Meltyre was here. It was going to be okay.

“Where’s um…where are mom and dad?” Meltyre asked.

Lydda pointed to the hill. “We buried them this morning.”

“Okay, okay, and where’s Min and Seri?” She could hear the knife edge of anxiety in his voice, but it didn’t matter, because he was her brother and he was here.

“Asleep,” Lydda said. “In bed.”

“Okay, and did you sign anything or agree to anything with anyone?”

“No.” Ghosts can’t make legal agreements.

“Good.” Meltyre pulled her in for a hug again. “You did everything right, Squirt. I mean it, everything.”

“What are we going to do?” Lydda asked into his shoulder. He smelled like library dust and campfires.

“I don’t know, but we’re going to figure this out together.” He released her again. “I promise.”

Gods, he was so sad. But his face was mechanically blank, his assurances more confident than anything Meltyre could sincerely give.

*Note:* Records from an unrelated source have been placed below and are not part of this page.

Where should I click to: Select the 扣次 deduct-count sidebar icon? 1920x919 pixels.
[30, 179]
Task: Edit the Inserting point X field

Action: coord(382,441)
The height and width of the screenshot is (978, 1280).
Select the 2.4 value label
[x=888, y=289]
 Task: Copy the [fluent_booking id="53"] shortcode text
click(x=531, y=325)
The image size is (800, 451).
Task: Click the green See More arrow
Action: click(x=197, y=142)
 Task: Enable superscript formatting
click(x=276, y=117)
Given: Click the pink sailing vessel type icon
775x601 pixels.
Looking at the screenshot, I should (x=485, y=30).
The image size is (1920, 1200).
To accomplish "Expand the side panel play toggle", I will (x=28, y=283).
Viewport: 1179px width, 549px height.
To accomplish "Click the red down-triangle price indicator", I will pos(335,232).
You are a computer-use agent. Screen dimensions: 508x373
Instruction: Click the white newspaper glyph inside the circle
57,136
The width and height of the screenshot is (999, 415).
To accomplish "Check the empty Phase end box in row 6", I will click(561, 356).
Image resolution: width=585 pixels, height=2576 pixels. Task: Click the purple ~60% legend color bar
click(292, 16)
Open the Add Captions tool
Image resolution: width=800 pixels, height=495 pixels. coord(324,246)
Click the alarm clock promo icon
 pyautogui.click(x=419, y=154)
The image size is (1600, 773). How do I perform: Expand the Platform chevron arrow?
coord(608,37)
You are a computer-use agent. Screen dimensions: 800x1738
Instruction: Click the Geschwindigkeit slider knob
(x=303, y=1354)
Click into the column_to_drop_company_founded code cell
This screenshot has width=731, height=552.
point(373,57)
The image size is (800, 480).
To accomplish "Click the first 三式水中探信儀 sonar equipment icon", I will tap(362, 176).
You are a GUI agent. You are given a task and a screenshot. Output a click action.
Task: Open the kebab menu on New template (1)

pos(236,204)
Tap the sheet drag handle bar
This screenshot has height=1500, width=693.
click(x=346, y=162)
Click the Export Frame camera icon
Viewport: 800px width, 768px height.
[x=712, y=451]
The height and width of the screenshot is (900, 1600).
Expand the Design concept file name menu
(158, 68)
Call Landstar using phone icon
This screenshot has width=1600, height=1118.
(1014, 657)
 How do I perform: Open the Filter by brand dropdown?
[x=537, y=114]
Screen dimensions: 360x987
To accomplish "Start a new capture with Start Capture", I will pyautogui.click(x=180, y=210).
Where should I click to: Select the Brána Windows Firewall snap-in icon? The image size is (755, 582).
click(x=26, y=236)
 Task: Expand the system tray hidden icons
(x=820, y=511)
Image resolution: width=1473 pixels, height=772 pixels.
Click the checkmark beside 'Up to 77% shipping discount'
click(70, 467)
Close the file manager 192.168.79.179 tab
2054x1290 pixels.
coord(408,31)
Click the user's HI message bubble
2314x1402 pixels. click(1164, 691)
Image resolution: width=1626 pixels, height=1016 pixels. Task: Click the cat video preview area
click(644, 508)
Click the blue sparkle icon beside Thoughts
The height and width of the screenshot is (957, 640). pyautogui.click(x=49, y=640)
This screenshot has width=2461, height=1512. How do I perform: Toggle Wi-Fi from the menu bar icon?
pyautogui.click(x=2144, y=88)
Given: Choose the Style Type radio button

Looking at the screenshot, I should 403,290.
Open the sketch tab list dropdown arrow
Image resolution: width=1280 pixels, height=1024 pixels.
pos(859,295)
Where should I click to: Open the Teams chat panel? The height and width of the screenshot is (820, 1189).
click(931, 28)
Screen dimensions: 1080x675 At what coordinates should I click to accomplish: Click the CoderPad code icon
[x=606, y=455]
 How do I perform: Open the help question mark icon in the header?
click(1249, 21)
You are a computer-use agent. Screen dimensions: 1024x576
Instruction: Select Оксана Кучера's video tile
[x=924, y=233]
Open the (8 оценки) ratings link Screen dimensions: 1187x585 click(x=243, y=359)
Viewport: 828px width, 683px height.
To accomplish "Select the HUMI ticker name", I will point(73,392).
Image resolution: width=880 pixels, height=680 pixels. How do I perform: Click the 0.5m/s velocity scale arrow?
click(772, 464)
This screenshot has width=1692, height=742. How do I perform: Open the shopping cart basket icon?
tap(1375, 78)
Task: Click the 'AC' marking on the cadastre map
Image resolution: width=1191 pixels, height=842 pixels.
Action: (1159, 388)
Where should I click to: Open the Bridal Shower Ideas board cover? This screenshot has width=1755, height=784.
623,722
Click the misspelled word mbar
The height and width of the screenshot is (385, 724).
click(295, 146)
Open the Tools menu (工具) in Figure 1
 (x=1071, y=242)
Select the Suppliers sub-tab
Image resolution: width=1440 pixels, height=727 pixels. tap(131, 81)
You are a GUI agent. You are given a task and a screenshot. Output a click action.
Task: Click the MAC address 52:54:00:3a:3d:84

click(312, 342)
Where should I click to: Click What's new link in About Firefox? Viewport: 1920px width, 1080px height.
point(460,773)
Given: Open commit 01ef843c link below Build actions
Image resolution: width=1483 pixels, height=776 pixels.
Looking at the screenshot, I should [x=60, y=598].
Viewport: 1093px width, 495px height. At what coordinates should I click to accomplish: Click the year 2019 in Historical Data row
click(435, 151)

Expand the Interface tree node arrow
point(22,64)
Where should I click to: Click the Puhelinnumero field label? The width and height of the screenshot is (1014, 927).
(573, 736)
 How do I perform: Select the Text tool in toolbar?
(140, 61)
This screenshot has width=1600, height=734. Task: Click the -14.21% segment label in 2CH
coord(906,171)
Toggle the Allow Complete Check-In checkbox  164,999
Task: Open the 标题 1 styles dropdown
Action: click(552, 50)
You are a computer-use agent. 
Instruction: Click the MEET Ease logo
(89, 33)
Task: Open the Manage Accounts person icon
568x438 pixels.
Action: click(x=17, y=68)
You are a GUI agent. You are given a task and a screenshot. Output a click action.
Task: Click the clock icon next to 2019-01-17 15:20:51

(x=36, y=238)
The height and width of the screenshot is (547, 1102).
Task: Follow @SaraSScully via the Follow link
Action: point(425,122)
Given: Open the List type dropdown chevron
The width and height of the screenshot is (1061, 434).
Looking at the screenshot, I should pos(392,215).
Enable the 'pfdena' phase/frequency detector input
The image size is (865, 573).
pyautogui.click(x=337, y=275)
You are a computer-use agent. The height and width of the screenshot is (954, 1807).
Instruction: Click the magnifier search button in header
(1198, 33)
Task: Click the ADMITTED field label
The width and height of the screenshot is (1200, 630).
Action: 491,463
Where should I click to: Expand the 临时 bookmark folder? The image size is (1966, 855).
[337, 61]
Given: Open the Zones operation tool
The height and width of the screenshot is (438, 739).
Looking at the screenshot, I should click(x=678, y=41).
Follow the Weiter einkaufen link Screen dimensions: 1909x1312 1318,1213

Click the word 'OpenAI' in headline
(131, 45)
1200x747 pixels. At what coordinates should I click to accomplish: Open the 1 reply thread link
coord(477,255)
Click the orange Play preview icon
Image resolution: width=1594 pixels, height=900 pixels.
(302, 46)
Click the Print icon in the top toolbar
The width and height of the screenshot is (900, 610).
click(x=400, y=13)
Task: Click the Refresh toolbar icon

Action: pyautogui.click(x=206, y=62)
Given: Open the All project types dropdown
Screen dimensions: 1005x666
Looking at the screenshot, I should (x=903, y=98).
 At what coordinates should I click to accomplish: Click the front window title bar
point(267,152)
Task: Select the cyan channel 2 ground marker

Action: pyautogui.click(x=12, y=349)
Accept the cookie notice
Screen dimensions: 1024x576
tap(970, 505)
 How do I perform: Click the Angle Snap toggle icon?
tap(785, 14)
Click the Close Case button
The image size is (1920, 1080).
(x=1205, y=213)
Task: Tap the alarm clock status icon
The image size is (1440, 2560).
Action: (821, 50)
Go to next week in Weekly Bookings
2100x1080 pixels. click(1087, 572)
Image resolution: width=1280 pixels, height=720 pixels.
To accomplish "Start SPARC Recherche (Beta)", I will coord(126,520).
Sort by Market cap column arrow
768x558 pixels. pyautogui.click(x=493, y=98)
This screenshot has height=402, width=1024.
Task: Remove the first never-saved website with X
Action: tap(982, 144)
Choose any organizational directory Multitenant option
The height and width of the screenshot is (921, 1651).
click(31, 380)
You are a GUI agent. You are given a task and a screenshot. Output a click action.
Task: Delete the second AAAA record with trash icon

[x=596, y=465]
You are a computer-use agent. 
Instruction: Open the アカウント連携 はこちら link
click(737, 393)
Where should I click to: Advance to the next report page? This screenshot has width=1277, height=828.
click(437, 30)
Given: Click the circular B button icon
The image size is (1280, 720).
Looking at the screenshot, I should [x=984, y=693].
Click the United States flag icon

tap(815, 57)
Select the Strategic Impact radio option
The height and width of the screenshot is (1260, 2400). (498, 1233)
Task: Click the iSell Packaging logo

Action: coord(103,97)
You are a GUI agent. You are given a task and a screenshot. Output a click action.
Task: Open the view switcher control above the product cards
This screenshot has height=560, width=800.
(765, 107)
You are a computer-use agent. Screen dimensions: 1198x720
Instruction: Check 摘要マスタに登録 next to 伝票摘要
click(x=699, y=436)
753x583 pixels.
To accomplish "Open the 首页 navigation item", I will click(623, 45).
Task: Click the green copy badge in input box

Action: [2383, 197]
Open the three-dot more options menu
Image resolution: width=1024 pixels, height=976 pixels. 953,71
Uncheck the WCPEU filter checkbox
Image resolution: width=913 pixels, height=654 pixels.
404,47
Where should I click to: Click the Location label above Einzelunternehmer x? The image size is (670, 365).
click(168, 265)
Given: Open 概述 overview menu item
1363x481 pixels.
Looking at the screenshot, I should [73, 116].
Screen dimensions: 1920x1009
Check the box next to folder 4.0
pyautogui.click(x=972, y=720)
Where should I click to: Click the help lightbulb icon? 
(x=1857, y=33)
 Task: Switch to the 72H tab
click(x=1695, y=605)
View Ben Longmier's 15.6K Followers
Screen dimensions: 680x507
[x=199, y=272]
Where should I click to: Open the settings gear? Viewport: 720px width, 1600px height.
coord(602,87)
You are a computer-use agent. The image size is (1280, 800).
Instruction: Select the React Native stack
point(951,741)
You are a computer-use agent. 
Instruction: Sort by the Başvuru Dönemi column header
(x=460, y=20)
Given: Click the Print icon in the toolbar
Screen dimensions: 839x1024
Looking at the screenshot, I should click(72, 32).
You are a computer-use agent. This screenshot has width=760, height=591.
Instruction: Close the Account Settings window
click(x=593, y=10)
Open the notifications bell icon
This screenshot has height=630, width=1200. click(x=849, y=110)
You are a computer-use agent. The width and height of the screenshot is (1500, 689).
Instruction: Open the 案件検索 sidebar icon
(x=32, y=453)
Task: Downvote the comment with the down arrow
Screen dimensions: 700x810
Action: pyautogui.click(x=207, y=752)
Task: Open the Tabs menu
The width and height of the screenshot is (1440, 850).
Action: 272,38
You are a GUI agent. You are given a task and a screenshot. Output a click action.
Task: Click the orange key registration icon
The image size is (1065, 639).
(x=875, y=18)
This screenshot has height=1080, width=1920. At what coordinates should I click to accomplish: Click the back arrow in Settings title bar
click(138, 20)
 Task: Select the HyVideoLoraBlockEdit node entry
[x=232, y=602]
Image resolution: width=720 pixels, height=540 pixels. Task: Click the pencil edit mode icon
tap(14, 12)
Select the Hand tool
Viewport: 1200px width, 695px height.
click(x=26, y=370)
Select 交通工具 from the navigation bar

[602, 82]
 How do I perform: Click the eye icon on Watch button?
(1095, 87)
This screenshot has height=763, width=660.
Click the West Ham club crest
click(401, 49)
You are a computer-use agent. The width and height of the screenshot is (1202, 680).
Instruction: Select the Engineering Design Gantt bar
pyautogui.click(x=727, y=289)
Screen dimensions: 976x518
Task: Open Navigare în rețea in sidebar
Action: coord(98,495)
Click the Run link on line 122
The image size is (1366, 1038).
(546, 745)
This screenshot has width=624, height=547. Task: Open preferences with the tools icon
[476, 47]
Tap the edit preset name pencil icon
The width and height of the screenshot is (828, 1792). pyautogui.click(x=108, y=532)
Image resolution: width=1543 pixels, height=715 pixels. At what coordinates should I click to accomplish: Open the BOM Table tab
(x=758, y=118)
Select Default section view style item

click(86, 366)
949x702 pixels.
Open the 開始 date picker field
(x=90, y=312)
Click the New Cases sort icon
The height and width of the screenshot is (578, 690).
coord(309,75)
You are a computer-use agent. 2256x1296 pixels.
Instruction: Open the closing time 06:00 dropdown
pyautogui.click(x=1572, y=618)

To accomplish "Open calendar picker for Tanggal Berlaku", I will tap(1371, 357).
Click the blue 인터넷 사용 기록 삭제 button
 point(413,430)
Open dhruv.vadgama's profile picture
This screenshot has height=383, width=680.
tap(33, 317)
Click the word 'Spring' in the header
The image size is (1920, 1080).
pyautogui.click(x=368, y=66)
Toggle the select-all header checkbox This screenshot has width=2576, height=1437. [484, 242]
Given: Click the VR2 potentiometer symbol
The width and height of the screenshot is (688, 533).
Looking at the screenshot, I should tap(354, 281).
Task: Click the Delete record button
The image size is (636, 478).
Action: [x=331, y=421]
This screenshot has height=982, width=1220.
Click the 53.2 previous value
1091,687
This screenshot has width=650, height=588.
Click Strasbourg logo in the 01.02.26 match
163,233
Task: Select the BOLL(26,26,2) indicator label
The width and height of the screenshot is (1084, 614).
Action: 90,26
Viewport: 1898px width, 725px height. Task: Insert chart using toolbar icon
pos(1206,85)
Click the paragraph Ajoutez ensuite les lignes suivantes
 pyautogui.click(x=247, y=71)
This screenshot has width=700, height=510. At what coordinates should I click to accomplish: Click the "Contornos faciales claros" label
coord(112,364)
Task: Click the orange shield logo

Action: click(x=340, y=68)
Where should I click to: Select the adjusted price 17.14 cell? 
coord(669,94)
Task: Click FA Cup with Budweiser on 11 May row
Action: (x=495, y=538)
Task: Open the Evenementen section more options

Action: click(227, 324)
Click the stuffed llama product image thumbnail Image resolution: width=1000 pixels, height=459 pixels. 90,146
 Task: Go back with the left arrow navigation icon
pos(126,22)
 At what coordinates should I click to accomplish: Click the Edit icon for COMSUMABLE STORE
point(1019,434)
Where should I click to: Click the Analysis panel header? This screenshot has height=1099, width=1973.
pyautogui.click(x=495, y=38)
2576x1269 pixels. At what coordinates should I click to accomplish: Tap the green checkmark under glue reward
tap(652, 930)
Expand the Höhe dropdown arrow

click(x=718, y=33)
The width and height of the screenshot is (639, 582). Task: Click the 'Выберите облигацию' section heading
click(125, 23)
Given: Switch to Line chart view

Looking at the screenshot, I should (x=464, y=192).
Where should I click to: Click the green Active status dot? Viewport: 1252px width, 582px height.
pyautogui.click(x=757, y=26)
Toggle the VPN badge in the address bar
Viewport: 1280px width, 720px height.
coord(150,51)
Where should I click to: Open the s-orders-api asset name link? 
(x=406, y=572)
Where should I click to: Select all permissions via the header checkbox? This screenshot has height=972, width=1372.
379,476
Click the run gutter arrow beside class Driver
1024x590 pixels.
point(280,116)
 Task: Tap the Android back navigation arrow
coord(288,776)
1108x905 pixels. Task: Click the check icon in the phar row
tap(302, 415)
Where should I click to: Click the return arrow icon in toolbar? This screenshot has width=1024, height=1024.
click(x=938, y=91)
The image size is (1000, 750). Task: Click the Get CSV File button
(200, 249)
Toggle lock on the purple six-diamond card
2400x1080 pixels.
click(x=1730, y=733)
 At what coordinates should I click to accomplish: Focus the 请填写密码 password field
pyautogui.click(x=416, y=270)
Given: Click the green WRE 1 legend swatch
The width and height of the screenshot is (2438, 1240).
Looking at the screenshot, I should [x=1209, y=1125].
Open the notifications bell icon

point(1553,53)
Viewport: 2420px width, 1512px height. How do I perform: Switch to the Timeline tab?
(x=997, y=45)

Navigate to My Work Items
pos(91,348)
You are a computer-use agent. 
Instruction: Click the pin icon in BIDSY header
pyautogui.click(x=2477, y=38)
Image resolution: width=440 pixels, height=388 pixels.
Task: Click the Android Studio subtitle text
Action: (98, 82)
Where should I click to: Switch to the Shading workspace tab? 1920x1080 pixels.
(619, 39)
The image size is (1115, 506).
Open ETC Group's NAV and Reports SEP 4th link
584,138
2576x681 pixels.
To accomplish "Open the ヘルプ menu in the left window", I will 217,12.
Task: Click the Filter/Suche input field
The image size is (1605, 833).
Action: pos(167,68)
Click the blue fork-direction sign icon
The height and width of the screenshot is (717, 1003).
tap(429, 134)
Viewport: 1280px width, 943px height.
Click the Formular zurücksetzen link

“Don’t be a ghost, okay?” she said.

He frowned. “What?”

“We need you here, every part of you,” Lydda told him. “Even the part that is too scared to do anything but cry.”

It took him a minute, but he figured out what she was saying. He always did. And then he nodded, his face collapsing in a grimace of despair. “I didn’t get to say goodbye.”

“It’s not fair,” Lydda agreed, tears leaking out of her again.

They stood there, leaning on each other. They were not alone, not anymore, as the color seeped back into the world.